You cannot move forward, if you don’t know where you came from

Thanks to my being a pathetic student at history, much of what little school books taught us about India and its history, went over my head. Added to that, I used to suck at reading; which means alternate sources of history was also not an option for me. Not until now. I just finished my longest read ever.

India is a very divided country — on the basis of religion, caste, gender, economy, language, class among others. So why are we one country? Or — as the author explores — how are we one country? He does that by putting together the different events that transpired beginning a decade and a half or so prior to independence, all the way up until now.

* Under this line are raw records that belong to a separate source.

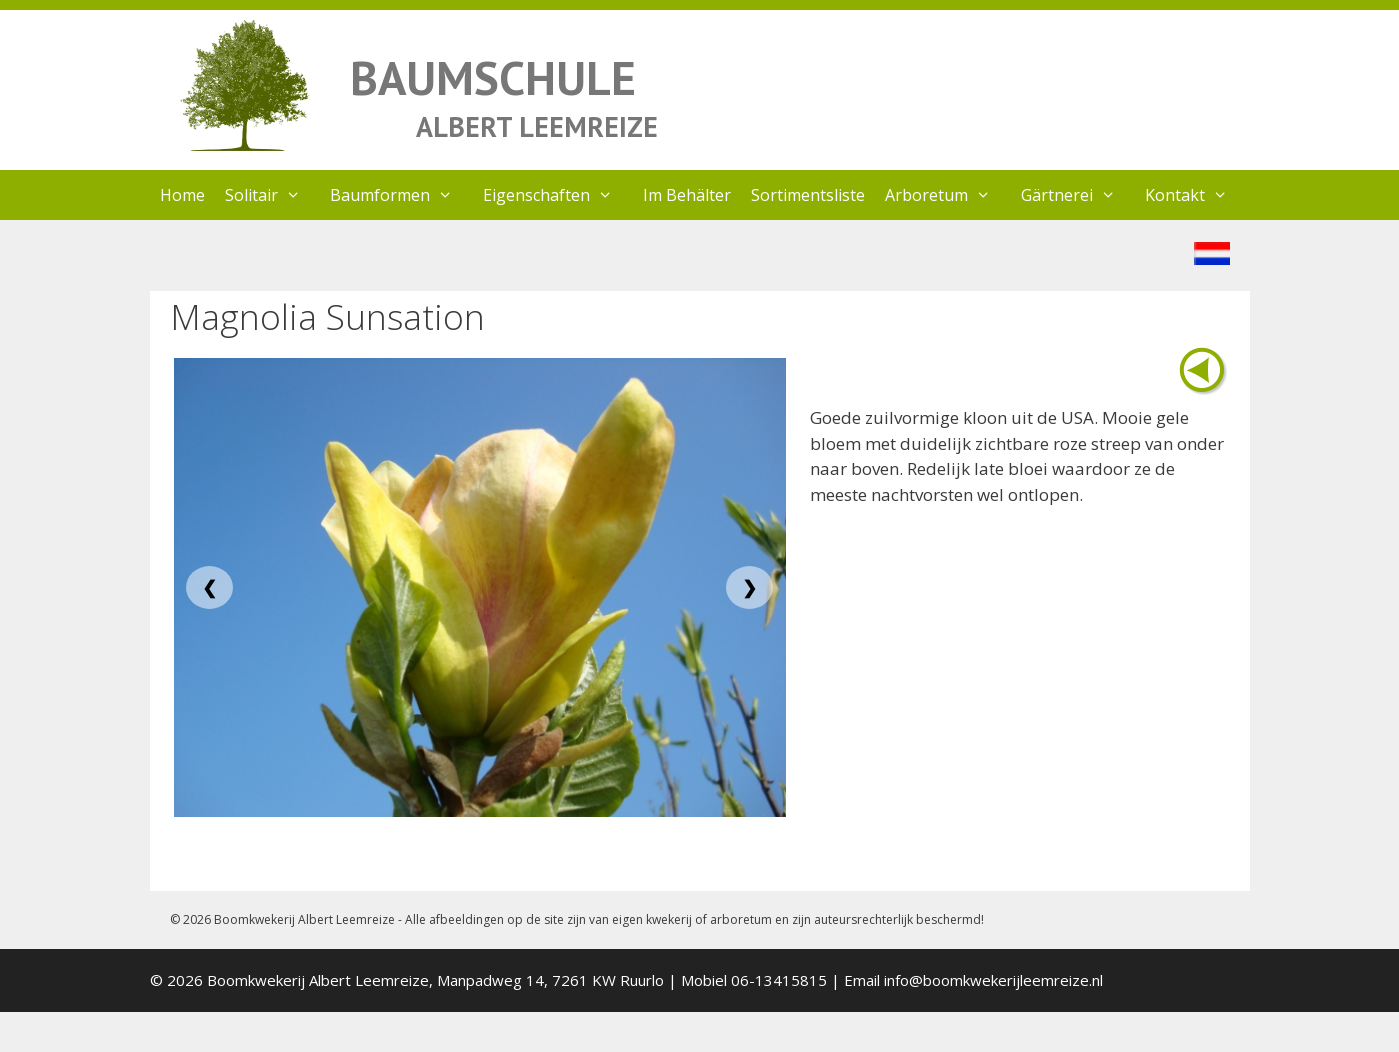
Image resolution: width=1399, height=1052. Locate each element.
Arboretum (948, 195)
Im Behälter (687, 195)
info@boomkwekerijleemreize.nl (993, 980)
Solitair (273, 195)
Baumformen (401, 195)
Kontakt (1196, 195)
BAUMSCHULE (493, 77)
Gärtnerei (1078, 195)
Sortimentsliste (808, 195)
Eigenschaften (558, 195)
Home (182, 195)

As for the book itself, your own age is likely to have a telling impact in your reading experience. Especially if you were born and raised in India, you (a) experienced some of these events first hand, (b) lived through some others but were too young to comprehend or (c) yet some others happened before your time.

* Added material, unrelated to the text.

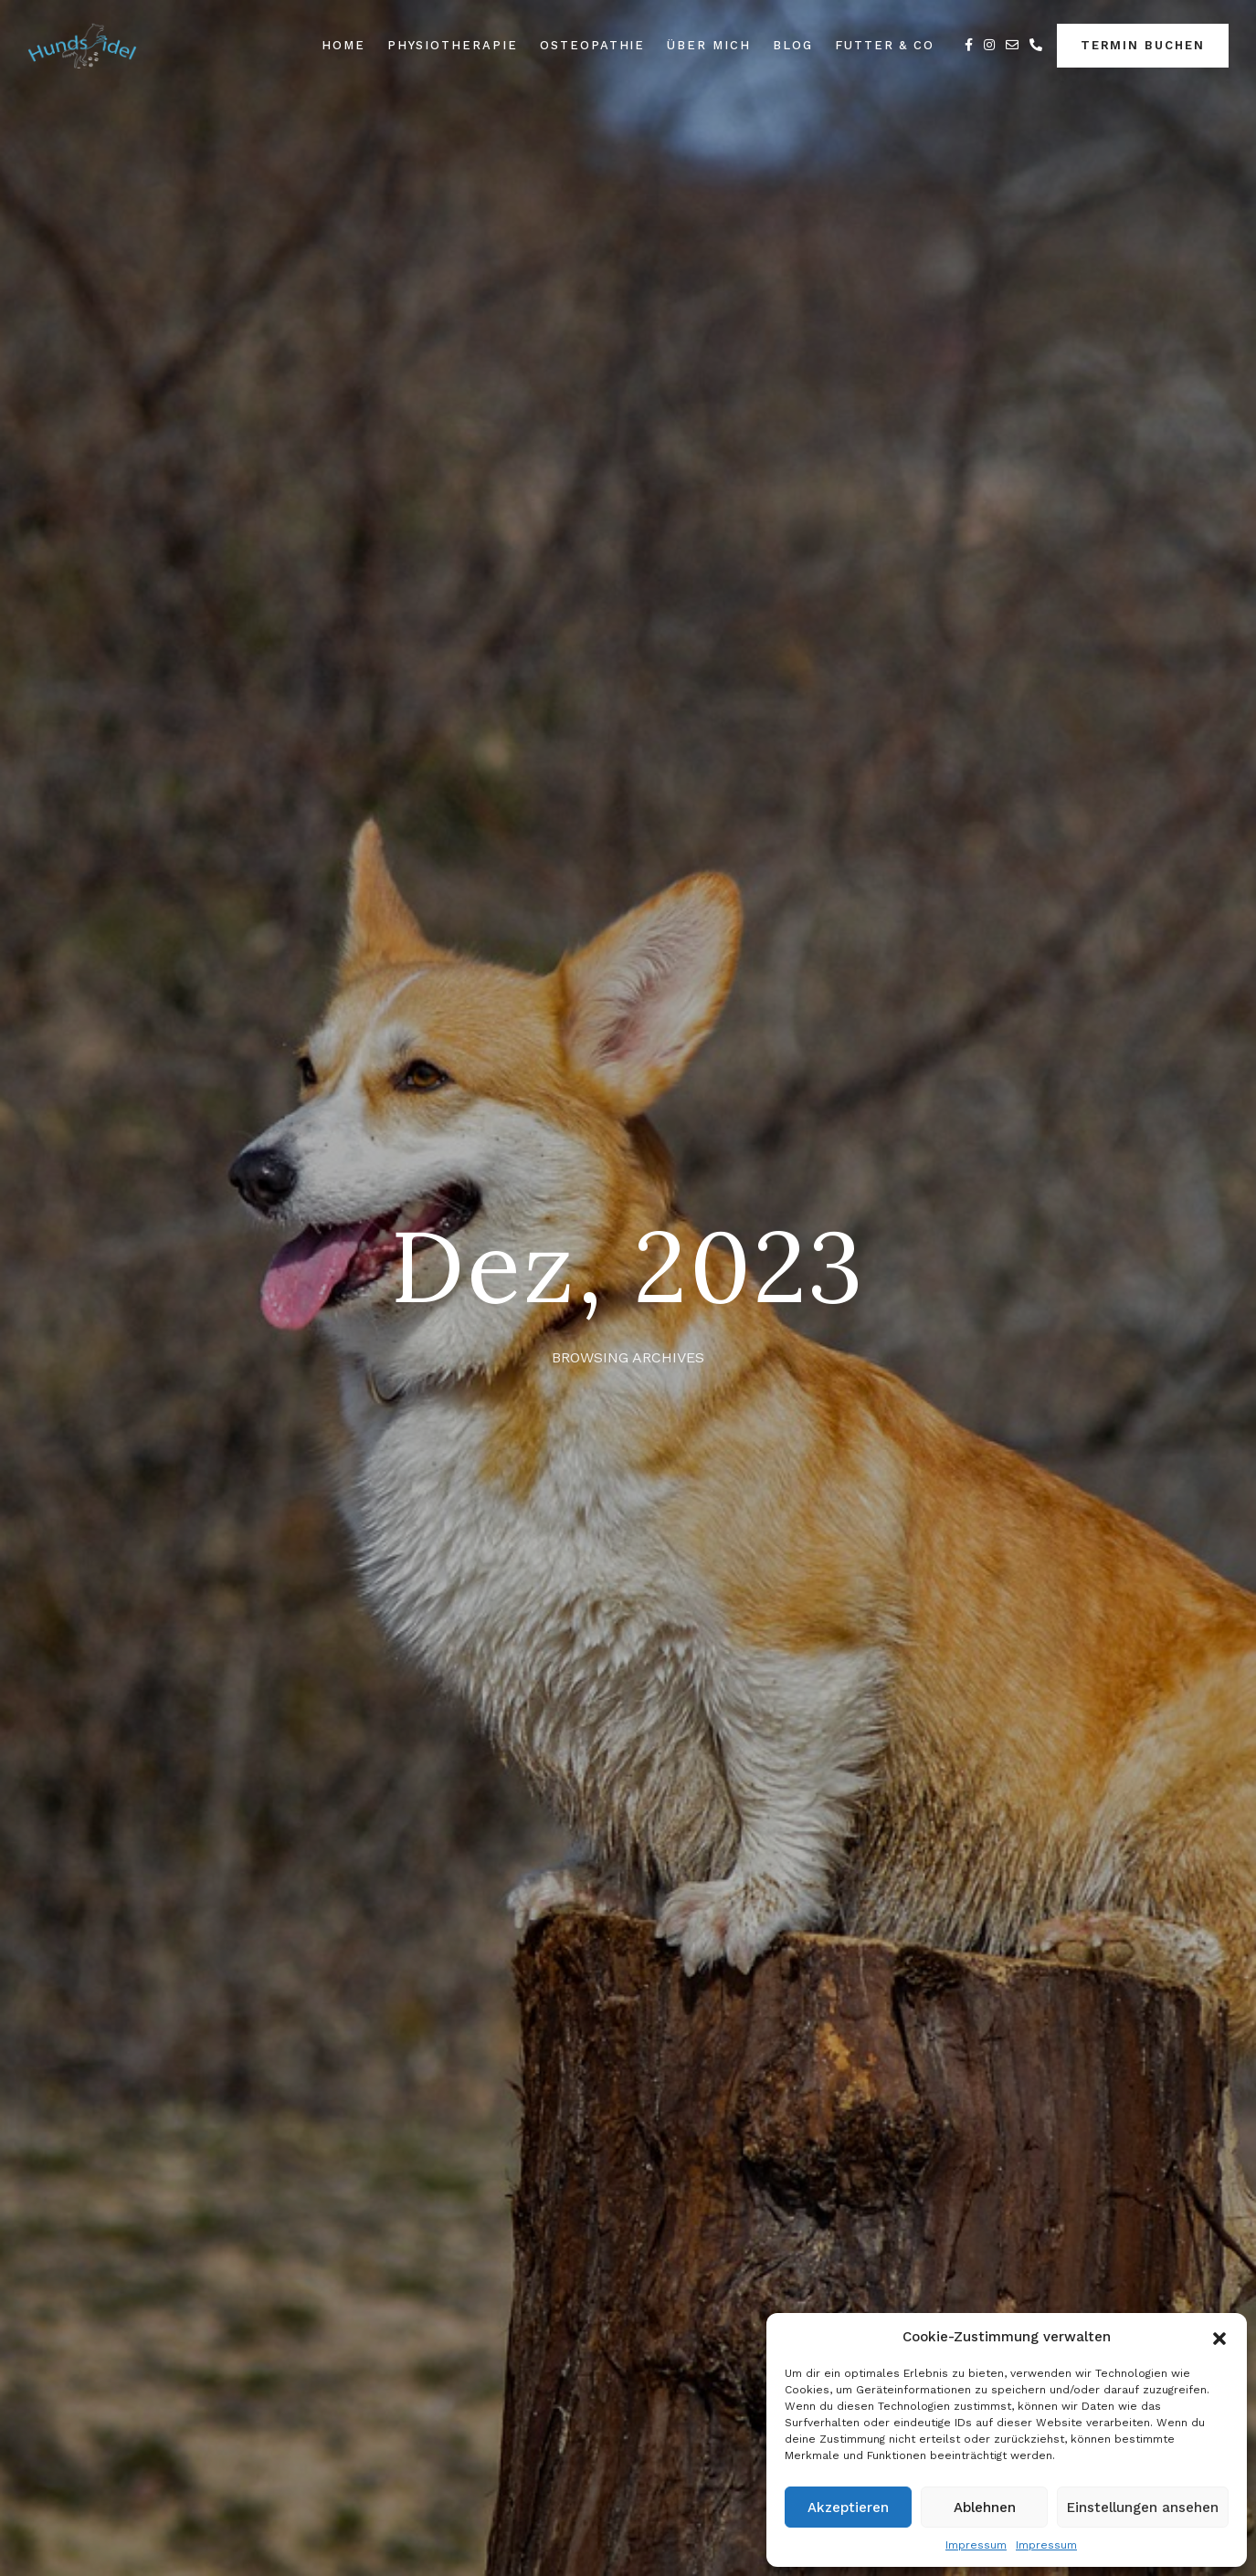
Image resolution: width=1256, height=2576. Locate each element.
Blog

I felt like I was diving in a deep blue sea for the major part of this book where the author discusses several years preceding independence, the key people involved in independence, the vision and leadership of several people but most prominently Jinnah and Gandhi, Gandhi’s efforts to keep Hindus and Muslims united and (the ultimate) failure to keep the nation unpartitioned, the partition and how it happened, linguistic reorganization of the country, Nehru and his legacy, Indira’s regime, Sanjay Gandhi’s actions, Indira’s infamous Emergency, regional issues like Kashmir, Punjab, Nagaland, Mizoram, Bangladesh (and on a different dimension Kerala, Tamil Nadu, Andhra Pradesh, Maharashtra etc…) and finally the rise of populism.

I then felt like swimming in a pool (Chapters 25 to 29) reading current events and those of the yesteryears — Rajiv’s regime, Ramjanmabhoomi, Mandal Commission, Dalit rights, fall of principle-based politics (and rise of opportunity based politics), Kargil War, Market Liberalization, India Shining etc…

Chapter 30 was a commercial break. It talks about entertainment — Bollywood, Indian Music, Theater and Sports.

The silver lining of this book is the epilogue titled Why India survives?, where he draws analogy between India and several other countries (including Russia, USA, France, China, Pakistan) and explores the possibilities of and reasoning for survival of the country we know as India.

At 750 pages, this book is a bit long-winded, nevertheless a good read (and a must read if you skipped history in school). I give it 4/5. And finally, thanks to my colleague and friend Deepak, without whose introduction I would not have noticed this book.